人工知能は、決められた手順に基づき処理を実行するだけのコンピュータプログラムとは異なり、大量のデータを学習して推測や判断の力を成長させることができます。
人工知能技術は従来から知られていましたが、近年において急激に進化してきました。その理由としては、コンピューターの性能向上、機械学習やディープラーニング等の基盤技術の進歩、更にはIoT、ビッグデータの進展により学習可能な情報の量が急激に増加したこと等が考えられます。この進化してきた人工知能を本コンソーシアムの目標達成のため使わない手はありません。
 但し、この人工知能はいくら進化したといっても、決して万能なツールではありません。特に人工知能は、人間のような感情を持つことは未だ実現できていないといわれております。例えば、文学作品を人工知能に解読させても、その文脈から現れてくる深い意味、感動、喜怒哀楽までは完全に理解することができないそうです。囲碁や将棋等のような決められたフレーム、ルール内での勝負となれば、人工知能は既に人間を凌駕しているのに対して、このような文章の背後にある感情を含むメッセージを洞察することに関しては、まだまだ人間には及ばないのです。だから人工知能は、東大入試問題に対して合格点まで到達しないのです。

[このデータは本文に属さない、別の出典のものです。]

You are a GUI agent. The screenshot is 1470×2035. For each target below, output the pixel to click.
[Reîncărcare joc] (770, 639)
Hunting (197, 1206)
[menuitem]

 しかし、文章に描かれる深い思想や感情までは人工知能により完全に理解することができないにしても、人工知能が発明創造支援を行っていく上で必要な知識は、技術的知識と論理的思考力で構成された情報を読み解いていくことで実現できるので、決して不可能なことではないと思います。特に本コンソーシアムでは、人工知能に膨大な特許情報を学習させます。人工知能はそこに記載されている発明の目的や解決課題、効果、解決手段ひいてはその背後に隠されている解決コンセプトやその技術思想までを理解していくことをめざしていきます。これは決して現在の人工知能技術において不可能なことではなく、研究を重ねれば近い将来必ず実現できるのです。
 本コンソーシアムでは、人間が英知と時間をかけて体系理論化された発明完成プロセスに最大限の敬意を払い、これが記載された特許情報を徹底的に人工知能により学習させ、世界初の発明創造支援システムを構築してまいります。